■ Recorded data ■
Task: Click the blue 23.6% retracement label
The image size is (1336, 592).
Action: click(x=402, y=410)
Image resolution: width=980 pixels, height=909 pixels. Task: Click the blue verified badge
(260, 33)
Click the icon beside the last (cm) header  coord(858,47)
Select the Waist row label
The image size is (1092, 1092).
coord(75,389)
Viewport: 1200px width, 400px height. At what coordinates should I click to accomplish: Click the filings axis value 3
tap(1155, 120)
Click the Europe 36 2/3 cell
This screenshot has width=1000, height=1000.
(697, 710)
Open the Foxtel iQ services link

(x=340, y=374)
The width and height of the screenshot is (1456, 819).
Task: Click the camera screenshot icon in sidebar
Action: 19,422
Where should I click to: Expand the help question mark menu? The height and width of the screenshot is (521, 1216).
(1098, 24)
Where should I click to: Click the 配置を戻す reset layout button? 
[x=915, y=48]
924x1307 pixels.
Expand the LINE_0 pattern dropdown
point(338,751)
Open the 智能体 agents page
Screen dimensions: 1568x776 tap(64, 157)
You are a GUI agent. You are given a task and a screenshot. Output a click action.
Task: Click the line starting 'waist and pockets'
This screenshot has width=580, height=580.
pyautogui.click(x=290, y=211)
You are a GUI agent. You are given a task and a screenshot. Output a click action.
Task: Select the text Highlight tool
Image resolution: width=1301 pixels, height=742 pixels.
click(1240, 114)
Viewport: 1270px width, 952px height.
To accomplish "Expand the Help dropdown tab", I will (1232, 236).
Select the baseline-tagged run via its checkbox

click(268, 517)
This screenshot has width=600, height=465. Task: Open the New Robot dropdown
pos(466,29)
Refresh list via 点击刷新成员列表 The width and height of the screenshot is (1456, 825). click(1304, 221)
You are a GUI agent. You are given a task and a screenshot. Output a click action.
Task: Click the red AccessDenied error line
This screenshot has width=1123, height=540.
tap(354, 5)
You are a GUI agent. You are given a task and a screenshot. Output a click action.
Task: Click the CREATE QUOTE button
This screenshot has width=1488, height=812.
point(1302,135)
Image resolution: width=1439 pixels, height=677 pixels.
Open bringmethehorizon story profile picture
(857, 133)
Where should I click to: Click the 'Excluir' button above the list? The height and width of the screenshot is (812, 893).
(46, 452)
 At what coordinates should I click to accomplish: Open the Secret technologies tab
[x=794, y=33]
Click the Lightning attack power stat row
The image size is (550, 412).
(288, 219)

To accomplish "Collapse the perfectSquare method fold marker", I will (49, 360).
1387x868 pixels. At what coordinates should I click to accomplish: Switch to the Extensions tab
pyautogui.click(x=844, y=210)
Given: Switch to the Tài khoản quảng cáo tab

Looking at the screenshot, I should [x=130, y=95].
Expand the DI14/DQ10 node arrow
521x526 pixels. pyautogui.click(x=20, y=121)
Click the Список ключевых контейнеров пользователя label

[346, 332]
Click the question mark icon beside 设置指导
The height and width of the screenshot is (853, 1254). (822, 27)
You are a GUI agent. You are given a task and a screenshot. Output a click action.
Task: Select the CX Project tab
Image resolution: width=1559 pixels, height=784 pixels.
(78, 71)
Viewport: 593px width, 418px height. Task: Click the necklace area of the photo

■ Set task ■
Rewrite all the rows above, replacing each "GUI agent" with "UI assistant" and leaving everything else unchanged.

■ Solution ■
Task: Click the blue 23.6% retracement label
The image size is (1336, 592).
Action: click(x=402, y=410)
Image resolution: width=980 pixels, height=909 pixels. Task: Click the blue verified badge
(260, 33)
Click the icon beside the last (cm) header  coord(858,47)
Select the Waist row label
The image size is (1092, 1092).
coord(75,389)
Viewport: 1200px width, 400px height. At what coordinates should I click to accomplish: Click the filings axis value 3
tap(1155, 120)
Click the Europe 36 2/3 cell
This screenshot has width=1000, height=1000.
(697, 710)
Open the Foxtel iQ services link

(x=340, y=374)
The width and height of the screenshot is (1456, 819).
Task: Click the camera screenshot icon in sidebar
Action: 19,422
Where should I click to: Expand the help question mark menu? The height and width of the screenshot is (521, 1216).
(1098, 24)
Where should I click to: Click the 配置を戻す reset layout button? 
[x=915, y=48]
924x1307 pixels.
Expand the LINE_0 pattern dropdown
point(338,751)
Open the 智能体 agents page
Screen dimensions: 1568x776 tap(64, 157)
You are a UI assistant. You are given a task and a screenshot. Output a click action.
Task: Click the line starting 'waist and pockets'
This screenshot has width=580, height=580.
pyautogui.click(x=290, y=211)
You are a UI assistant. You are given a task and a screenshot. Output a click action.
Task: Select the text Highlight tool
Image resolution: width=1301 pixels, height=742 pixels.
click(1240, 114)
Viewport: 1270px width, 952px height.
To accomplish "Expand the Help dropdown tab", I will (1232, 236).
Select the baseline-tagged run via its checkbox

click(268, 517)
This screenshot has width=600, height=465. Task: Open the New Robot dropdown
pos(466,29)
Refresh list via 点击刷新成员列表 The width and height of the screenshot is (1456, 825). click(1304, 221)
You are a UI assistant. You are given a task and a screenshot. Output a click action.
Task: Click the red AccessDenied error line
This screenshot has width=1123, height=540.
tap(354, 5)
You are a UI assistant. You are given a task and a screenshot. Output a click action.
Task: Click the CREATE QUOTE button
This screenshot has width=1488, height=812.
point(1302,135)
Image resolution: width=1439 pixels, height=677 pixels.
Open bringmethehorizon story profile picture
(857, 133)
Where should I click to: Click the 'Excluir' button above the list? The height and width of the screenshot is (812, 893).
(46, 452)
 At what coordinates should I click to accomplish: Open the Secret technologies tab
[x=794, y=33]
Click the Lightning attack power stat row
The image size is (550, 412).
(288, 219)

To accomplish "Collapse the perfectSquare method fold marker", I will (49, 360).
1387x868 pixels. At what coordinates should I click to accomplish: Switch to the Extensions tab
pyautogui.click(x=844, y=210)
Given: Switch to the Tài khoản quảng cáo tab

Looking at the screenshot, I should [x=130, y=95].
Expand the DI14/DQ10 node arrow
521x526 pixels. pyautogui.click(x=20, y=121)
Click the Список ключевых контейнеров пользователя label

[346, 332]
Click the question mark icon beside 设置指导
The height and width of the screenshot is (853, 1254). (822, 27)
You are a UI assistant. You are given a task and a screenshot. Output a click action.
Task: Select the CX Project tab
Image resolution: width=1559 pixels, height=784 pixels.
(78, 71)
Viewport: 593px width, 418px height. Task: Click the necklace area of the photo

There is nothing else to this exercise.